YOUR OBJECTIVE ▸ Pictures excluded, please retype exactly the lines from the start of the data through the line that contains "The width and height of the screenshot is (1023, 607).", both ends kept, and nothing beyond them.

Records drawn from a dataset
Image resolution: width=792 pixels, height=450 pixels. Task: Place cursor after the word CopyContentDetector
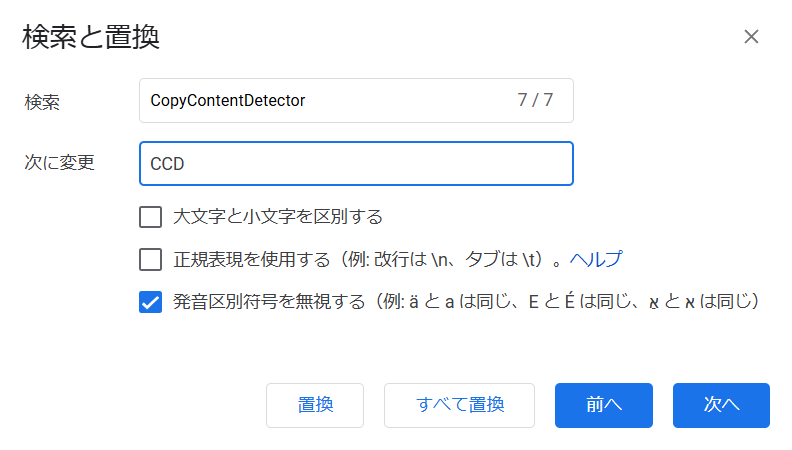pos(307,101)
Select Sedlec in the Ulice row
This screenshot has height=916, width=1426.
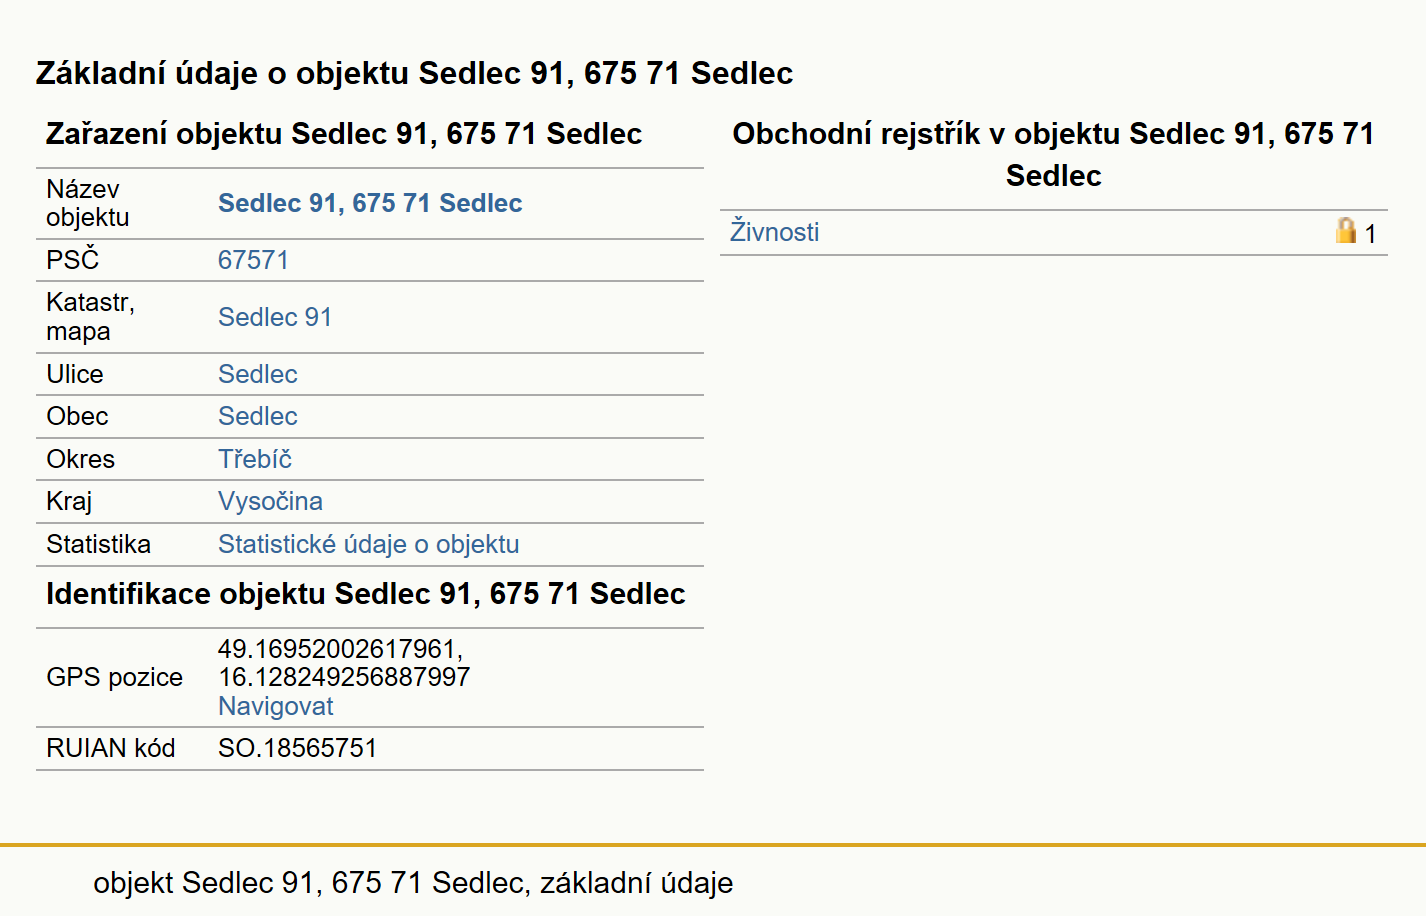click(258, 374)
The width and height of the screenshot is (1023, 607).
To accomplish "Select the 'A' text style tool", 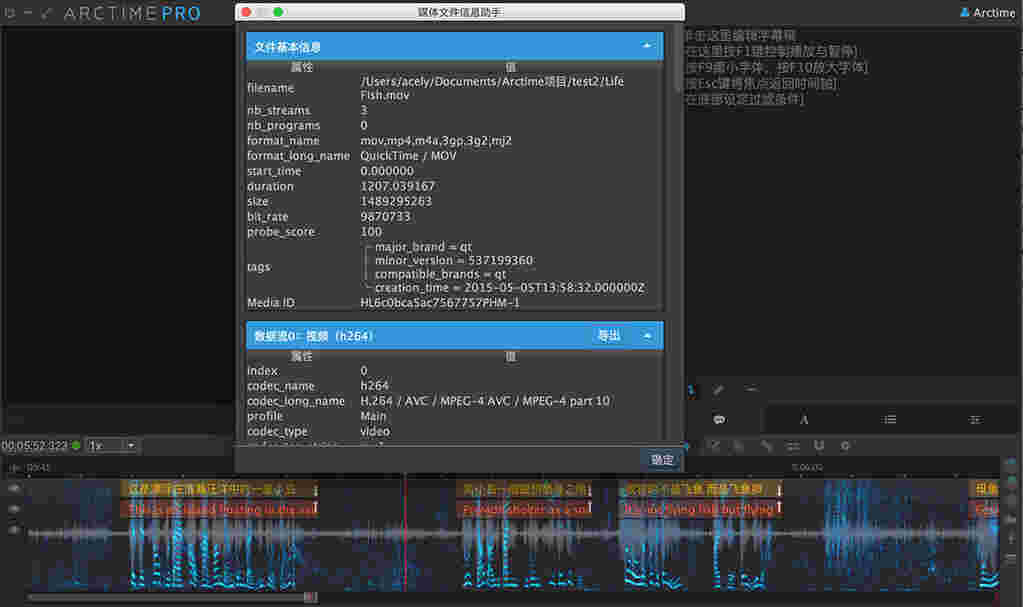I will [803, 419].
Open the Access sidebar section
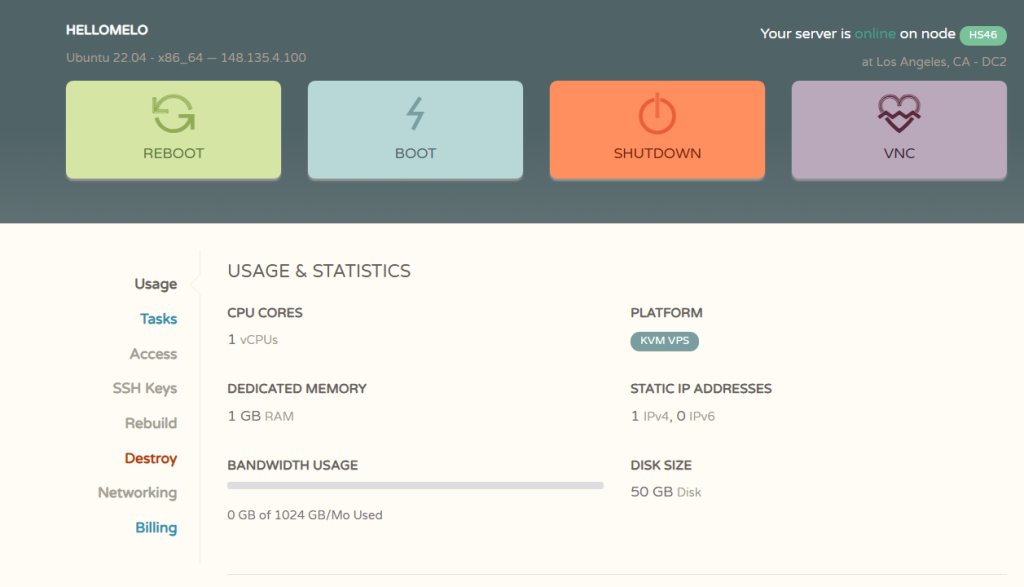This screenshot has height=587, width=1024. click(153, 354)
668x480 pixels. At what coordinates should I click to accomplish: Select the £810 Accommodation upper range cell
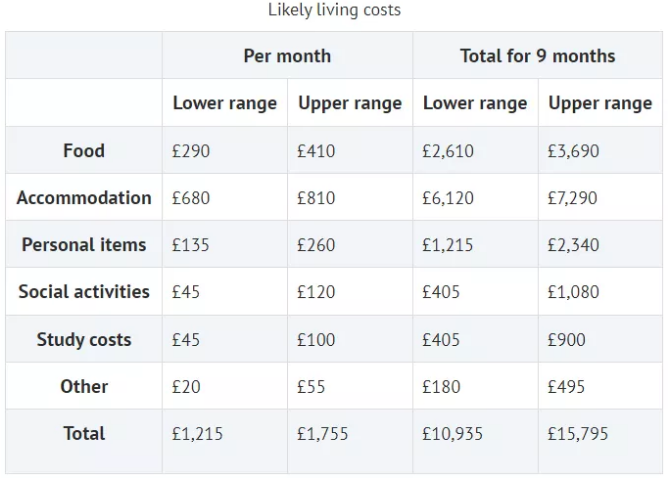[x=316, y=199]
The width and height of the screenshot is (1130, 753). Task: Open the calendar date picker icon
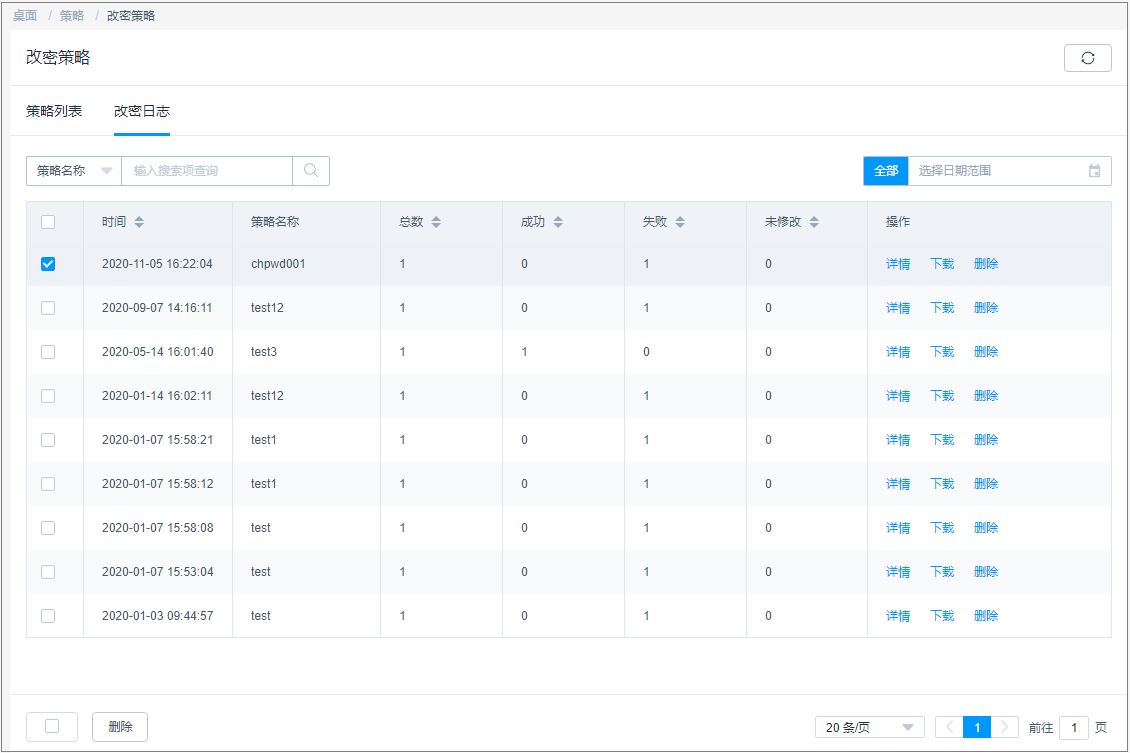(1094, 171)
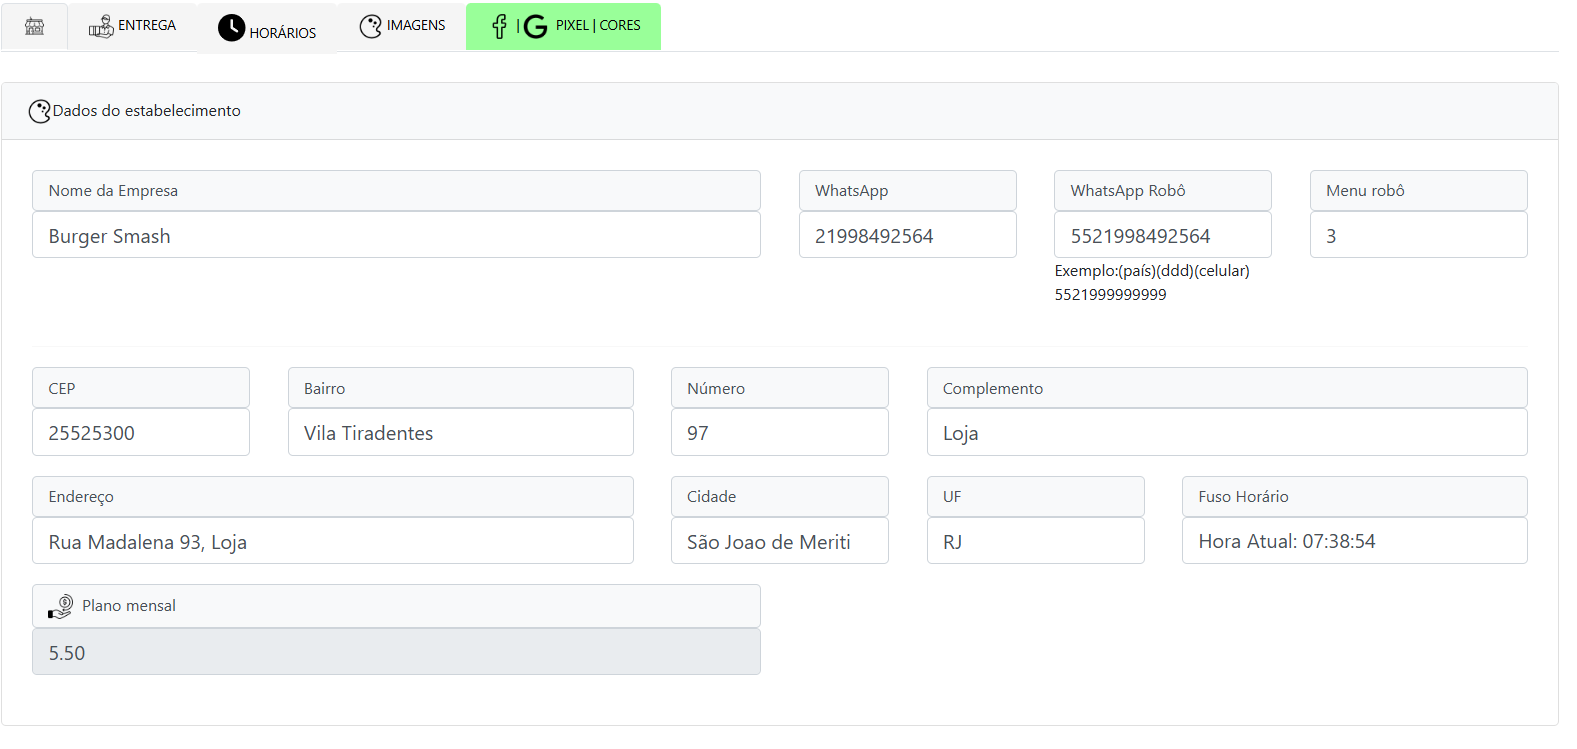The width and height of the screenshot is (1577, 749).
Task: Select the PIXEL | CORES tab
Action: [x=597, y=26]
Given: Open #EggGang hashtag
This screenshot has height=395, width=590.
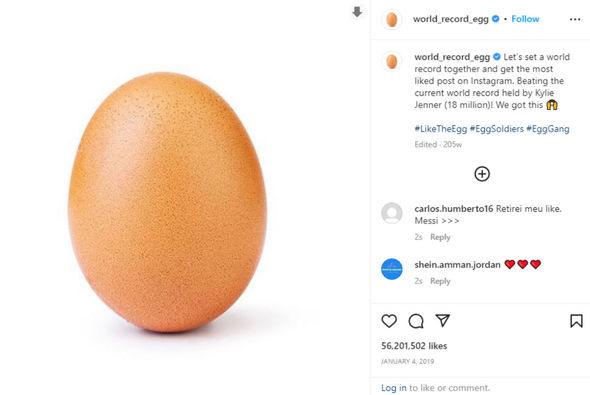Looking at the screenshot, I should (x=548, y=129).
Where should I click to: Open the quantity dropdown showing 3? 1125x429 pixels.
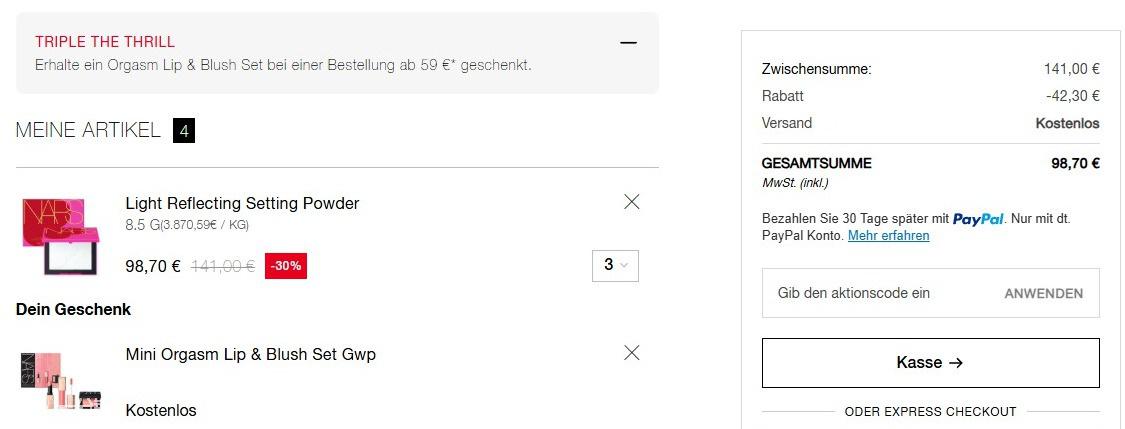pos(615,265)
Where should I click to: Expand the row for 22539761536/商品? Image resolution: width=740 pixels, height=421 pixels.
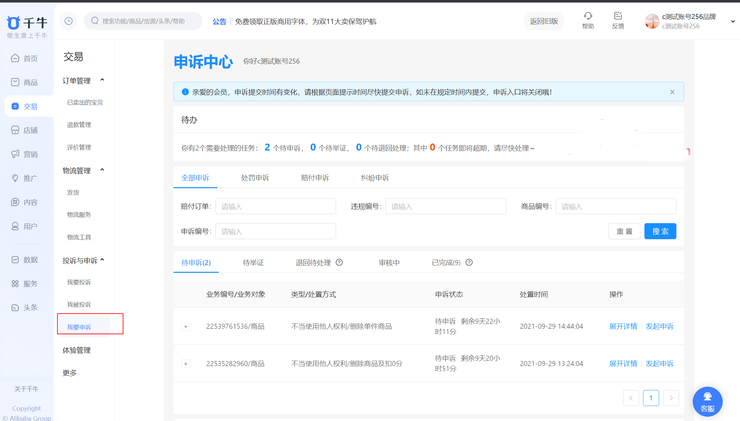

ANSWER FOR THIS EXERCISE ▸
Image resolution: width=792 pixels, height=450 pixels. Task: Place cursor after the word CopyContentDetector
pos(307,101)
Select Sedlec in the Ulice row
This screenshot has height=916, width=1426.
click(258, 374)
The width and height of the screenshot is (1023, 607).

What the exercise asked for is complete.